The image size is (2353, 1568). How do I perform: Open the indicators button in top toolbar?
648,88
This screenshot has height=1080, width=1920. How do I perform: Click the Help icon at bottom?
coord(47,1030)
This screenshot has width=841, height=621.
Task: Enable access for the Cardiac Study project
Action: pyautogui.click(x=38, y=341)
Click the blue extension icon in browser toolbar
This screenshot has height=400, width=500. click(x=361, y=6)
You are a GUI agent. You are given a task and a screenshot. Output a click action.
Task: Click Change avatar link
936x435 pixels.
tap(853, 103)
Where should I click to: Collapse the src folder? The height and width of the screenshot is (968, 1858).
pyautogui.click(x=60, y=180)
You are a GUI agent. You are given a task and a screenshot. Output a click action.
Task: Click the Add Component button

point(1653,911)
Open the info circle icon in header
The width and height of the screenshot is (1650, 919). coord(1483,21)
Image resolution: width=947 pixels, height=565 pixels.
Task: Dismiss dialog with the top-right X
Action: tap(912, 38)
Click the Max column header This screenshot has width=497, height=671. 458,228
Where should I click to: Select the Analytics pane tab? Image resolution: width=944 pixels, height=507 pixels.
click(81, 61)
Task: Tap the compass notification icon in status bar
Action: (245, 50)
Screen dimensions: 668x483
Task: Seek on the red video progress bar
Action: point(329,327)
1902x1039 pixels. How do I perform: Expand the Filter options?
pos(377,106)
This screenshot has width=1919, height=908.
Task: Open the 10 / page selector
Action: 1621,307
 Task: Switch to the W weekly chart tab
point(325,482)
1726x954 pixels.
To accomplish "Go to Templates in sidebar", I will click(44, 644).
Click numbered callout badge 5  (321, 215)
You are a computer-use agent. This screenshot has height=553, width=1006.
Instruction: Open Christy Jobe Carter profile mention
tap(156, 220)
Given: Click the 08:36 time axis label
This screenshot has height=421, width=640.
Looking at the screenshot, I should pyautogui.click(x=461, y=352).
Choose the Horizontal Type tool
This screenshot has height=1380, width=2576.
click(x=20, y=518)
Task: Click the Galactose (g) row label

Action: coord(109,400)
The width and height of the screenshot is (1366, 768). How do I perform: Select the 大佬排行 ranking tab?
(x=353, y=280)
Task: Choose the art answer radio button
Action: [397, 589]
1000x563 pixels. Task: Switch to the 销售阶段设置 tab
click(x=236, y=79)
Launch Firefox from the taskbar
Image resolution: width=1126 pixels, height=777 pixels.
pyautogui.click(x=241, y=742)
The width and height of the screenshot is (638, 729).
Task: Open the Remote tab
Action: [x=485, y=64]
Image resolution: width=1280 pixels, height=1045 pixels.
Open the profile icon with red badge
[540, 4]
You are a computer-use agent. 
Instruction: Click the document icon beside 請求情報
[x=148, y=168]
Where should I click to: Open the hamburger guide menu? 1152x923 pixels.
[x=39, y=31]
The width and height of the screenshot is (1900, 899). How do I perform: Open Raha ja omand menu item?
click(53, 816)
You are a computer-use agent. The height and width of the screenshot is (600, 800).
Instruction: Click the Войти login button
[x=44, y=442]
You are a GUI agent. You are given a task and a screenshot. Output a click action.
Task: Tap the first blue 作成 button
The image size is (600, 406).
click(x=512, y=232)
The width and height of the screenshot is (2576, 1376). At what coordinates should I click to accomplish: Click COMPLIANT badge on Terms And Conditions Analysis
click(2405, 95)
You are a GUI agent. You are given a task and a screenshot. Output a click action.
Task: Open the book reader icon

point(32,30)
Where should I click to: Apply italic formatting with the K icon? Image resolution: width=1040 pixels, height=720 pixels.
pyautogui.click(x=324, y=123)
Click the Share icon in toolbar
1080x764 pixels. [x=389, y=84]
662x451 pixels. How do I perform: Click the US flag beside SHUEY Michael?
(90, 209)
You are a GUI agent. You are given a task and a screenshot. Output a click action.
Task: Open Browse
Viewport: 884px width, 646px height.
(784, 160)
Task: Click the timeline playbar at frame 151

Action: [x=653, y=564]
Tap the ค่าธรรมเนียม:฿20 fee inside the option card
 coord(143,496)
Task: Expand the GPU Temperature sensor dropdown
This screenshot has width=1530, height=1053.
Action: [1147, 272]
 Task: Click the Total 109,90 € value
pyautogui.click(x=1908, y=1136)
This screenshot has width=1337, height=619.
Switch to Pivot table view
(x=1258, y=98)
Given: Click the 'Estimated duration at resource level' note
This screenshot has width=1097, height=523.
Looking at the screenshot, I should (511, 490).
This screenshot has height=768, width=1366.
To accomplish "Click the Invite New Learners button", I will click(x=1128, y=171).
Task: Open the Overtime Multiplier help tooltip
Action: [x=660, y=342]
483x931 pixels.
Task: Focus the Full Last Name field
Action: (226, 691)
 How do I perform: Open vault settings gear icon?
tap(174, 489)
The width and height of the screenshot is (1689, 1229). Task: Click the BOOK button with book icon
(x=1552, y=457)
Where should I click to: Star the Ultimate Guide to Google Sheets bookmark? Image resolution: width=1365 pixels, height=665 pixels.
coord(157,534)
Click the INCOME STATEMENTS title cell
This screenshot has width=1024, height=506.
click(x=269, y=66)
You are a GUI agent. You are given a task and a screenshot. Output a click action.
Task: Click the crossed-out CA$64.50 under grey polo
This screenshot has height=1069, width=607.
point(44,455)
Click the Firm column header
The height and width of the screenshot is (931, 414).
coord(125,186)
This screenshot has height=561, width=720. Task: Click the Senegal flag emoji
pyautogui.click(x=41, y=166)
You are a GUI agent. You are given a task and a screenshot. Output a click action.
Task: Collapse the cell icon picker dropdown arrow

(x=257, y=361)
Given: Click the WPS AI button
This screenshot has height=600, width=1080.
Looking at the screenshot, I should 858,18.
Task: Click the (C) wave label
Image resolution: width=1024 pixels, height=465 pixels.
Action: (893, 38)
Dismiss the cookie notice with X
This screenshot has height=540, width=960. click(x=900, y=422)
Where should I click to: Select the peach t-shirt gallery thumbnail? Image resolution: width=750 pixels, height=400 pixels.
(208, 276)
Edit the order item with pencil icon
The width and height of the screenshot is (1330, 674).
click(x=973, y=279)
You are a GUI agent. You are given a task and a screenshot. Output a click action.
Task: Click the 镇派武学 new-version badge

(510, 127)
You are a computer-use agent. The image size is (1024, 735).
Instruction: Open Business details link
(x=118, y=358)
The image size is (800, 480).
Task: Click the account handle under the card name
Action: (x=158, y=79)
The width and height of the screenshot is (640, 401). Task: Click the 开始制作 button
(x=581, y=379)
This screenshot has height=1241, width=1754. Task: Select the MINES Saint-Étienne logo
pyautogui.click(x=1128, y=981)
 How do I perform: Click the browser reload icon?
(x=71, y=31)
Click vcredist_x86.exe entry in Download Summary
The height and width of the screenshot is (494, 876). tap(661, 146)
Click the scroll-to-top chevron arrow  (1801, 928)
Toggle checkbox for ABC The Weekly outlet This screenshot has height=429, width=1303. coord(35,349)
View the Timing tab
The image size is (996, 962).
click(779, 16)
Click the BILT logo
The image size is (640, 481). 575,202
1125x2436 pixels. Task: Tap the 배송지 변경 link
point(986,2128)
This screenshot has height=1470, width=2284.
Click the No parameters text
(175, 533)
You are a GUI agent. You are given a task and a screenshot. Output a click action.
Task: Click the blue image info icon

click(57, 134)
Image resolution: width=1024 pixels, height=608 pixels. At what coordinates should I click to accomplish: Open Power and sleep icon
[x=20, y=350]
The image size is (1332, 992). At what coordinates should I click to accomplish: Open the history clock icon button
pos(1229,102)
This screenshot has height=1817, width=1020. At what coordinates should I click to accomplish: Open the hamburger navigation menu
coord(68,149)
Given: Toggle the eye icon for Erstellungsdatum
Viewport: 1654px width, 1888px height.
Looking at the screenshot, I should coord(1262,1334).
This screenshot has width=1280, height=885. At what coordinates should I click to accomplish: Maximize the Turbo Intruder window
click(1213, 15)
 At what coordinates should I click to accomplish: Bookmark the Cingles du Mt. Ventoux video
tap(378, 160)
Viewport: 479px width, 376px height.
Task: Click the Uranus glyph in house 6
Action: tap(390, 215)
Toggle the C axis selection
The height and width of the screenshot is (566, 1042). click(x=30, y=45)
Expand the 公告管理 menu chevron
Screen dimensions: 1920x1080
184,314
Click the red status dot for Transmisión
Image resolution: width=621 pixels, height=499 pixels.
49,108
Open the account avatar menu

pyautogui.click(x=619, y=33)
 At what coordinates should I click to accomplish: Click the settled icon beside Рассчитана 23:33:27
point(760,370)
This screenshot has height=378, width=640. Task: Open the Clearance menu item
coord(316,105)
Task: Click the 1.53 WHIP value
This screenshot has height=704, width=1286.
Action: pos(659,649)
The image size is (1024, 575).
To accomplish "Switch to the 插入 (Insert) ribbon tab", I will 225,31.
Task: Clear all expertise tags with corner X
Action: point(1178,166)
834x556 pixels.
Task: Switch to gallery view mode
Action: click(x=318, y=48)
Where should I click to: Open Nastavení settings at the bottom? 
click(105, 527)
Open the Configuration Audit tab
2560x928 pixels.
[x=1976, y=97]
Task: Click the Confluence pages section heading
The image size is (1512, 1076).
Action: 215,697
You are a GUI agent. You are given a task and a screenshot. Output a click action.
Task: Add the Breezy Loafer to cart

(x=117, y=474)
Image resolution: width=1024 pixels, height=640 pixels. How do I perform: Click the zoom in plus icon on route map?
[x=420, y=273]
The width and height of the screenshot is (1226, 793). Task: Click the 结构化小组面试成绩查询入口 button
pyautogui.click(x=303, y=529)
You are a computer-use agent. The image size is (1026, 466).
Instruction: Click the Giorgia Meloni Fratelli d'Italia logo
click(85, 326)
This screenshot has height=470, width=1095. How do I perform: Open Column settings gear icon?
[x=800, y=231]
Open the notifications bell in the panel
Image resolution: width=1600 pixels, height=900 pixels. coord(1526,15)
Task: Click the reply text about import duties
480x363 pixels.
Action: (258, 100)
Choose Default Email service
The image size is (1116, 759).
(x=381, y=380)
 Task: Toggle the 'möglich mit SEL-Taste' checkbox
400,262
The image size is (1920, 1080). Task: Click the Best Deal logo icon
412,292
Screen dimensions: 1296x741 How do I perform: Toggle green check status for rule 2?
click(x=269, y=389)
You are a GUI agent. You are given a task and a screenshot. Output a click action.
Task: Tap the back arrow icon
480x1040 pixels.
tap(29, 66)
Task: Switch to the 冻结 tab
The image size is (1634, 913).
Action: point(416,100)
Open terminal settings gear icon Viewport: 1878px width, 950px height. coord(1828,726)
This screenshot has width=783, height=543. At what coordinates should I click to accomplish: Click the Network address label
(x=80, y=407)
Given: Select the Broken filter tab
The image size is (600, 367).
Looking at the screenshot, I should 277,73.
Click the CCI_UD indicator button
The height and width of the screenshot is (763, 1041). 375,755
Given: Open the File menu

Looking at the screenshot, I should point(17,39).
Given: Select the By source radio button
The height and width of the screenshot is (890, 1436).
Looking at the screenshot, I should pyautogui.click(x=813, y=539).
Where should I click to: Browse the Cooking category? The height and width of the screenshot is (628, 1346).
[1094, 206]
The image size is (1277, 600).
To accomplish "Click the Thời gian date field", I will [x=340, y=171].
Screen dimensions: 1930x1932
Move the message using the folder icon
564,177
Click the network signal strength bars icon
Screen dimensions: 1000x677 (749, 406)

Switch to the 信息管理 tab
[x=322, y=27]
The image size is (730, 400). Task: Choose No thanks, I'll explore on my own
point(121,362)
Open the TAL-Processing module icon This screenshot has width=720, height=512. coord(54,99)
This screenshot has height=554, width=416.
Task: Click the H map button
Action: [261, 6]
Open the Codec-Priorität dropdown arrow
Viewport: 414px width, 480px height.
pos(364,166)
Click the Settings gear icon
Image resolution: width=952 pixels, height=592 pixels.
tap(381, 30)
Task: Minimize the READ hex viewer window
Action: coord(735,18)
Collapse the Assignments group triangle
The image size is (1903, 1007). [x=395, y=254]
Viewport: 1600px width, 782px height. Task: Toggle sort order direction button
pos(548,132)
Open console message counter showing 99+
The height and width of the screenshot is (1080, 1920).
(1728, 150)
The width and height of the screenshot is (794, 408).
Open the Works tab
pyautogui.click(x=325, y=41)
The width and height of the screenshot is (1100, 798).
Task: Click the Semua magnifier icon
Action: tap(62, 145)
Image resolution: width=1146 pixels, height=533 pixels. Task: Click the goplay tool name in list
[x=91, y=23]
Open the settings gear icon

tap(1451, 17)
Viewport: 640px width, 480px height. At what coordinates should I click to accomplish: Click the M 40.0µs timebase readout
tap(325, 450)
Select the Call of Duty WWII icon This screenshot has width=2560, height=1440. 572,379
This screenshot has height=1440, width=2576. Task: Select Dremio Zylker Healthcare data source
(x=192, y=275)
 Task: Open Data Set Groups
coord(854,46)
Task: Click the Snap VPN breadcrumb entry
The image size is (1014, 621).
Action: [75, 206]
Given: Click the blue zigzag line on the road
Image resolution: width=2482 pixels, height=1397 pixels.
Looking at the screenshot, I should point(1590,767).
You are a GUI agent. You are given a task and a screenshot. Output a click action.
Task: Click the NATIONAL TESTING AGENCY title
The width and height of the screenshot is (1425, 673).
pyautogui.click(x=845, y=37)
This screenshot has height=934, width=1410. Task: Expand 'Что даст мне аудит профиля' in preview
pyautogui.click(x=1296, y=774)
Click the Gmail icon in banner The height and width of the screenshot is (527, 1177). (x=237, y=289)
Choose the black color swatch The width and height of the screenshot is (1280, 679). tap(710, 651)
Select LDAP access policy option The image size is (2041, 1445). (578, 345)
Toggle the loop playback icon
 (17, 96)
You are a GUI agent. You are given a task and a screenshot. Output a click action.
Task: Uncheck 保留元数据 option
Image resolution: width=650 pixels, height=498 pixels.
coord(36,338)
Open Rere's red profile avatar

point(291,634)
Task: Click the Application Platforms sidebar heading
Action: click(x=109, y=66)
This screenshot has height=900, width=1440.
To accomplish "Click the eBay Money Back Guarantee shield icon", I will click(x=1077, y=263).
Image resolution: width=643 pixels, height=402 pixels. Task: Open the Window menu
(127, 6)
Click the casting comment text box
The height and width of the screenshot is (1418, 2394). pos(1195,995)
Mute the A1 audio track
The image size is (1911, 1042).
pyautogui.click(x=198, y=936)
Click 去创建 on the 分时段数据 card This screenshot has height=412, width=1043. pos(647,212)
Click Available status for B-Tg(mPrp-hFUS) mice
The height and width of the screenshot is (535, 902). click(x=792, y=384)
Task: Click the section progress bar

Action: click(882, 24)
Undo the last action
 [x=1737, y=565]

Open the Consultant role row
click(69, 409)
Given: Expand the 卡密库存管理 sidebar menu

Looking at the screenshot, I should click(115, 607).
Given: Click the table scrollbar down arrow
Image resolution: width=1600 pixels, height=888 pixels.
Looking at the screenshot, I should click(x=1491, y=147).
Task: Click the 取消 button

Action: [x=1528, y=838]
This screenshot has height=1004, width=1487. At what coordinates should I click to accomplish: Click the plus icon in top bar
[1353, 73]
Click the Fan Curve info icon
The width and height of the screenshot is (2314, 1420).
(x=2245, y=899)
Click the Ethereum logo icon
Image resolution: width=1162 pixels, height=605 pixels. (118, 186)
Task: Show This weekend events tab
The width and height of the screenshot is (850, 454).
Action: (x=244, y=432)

——

Task requirements:
Reproduce the lines of the material verbatim, from the line containing "Click Available status" through the end of the material.

Worked solution:
Click Available status for B-Tg(mPrp-hFUS) mice
The height and width of the screenshot is (535, 902). click(x=792, y=384)
Task: Click the section progress bar

Action: click(882, 24)
Undo the last action
 [x=1737, y=565]

Open the Consultant role row
click(69, 409)
Given: Expand the 卡密库存管理 sidebar menu

Looking at the screenshot, I should click(115, 607).
Given: Click the table scrollbar down arrow
Image resolution: width=1600 pixels, height=888 pixels.
Looking at the screenshot, I should click(x=1491, y=147).
Task: Click the 取消 button

Action: [x=1528, y=838]
This screenshot has height=1004, width=1487. At what coordinates should I click to accomplish: Click the plus icon in top bar
[1353, 73]
Click the Fan Curve info icon
The width and height of the screenshot is (2314, 1420).
(x=2245, y=899)
Click the Ethereum logo icon
Image resolution: width=1162 pixels, height=605 pixels. (118, 186)
Task: Show This weekend events tab
The width and height of the screenshot is (850, 454).
Action: (x=244, y=432)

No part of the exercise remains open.